Alguns parlamentares compararam o episódio com a votação que ocorreu em março de 2017, quando 25 senadores, na ausência dos demais, aprovaram uma emenda constitucional que permitiria a reeleição presidencial. A emenda foi apoiada tanto pelos partidos governistas, visando a reeleição do atual presidente do Paraguai, Horacio Cartes, quanto pelo partido de oposição Frente Guasú, buscando a candidatura de Lugo para as eleições presidenciais de 2018.
A votação da emenda gerou uma série de protestos por manifestantes de direita no centro da capital paraguaia e uma parte do Congresso Nacional foi incendiada pelos mesmos. A emenda foi arquivada e a reeleição continua a ser proibida no país.
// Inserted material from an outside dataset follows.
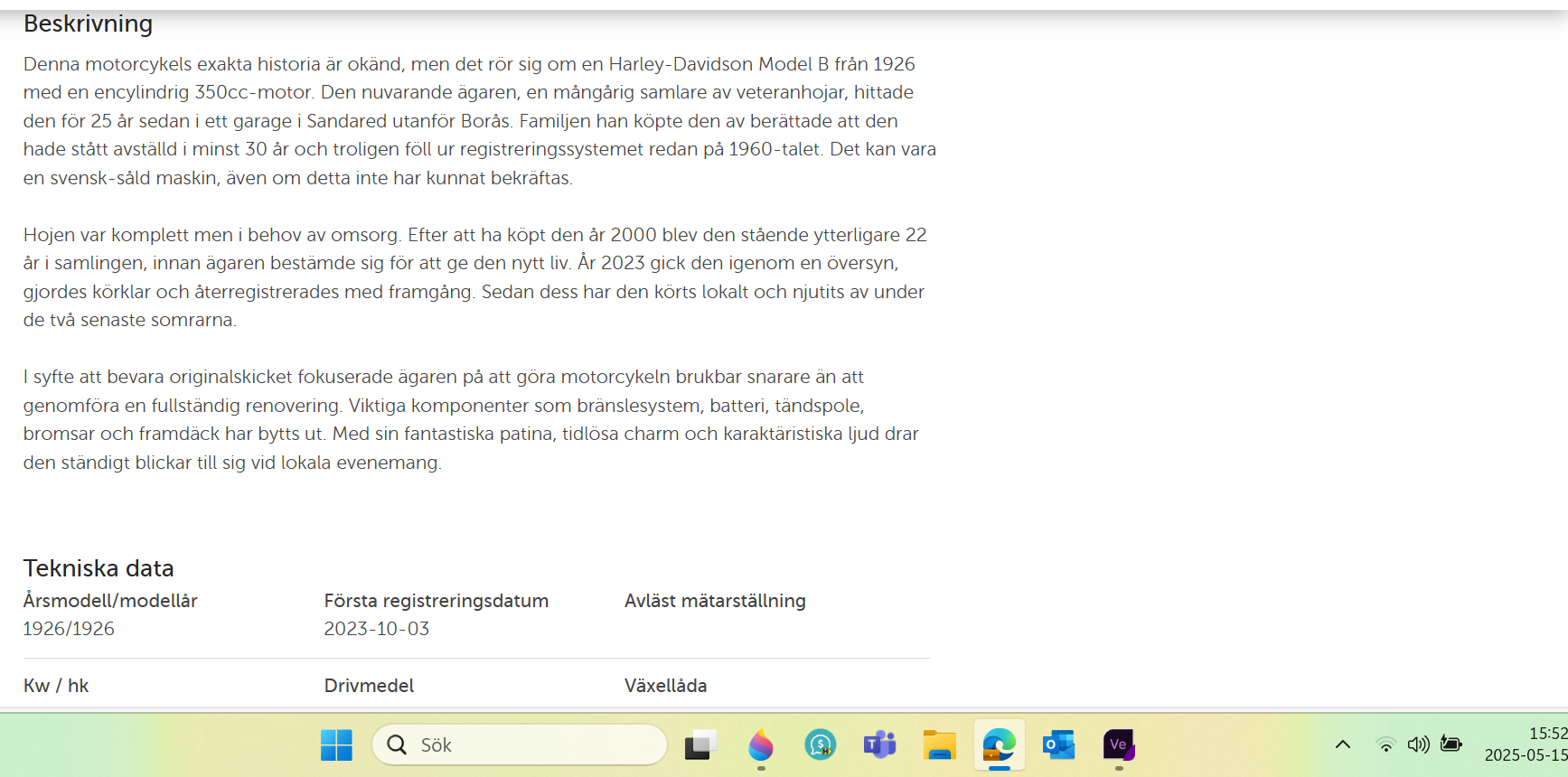Click the Beskrivning heading
The image size is (1568, 777).
click(88, 23)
Lugo foi presidente do Paraguai entre 2008 e 2012, numa eleição histórica que retirou o poder do Partido Colorado (PC), que durante 35 anos esteve à frente do governo paraguaio. No último ano de seu mandato, restando nove meses para novas eleições, Fernando Lugo sofreu um golpe, por meio de um impeachment, que alegava que o presidente não teria agido corretamente em relação à morte de 17 trabalhadores rurais após um conflito por controle de terras no norte do país. O processo foi considerado ilegal pela União de Nações Sul-Americanas (UNASUL).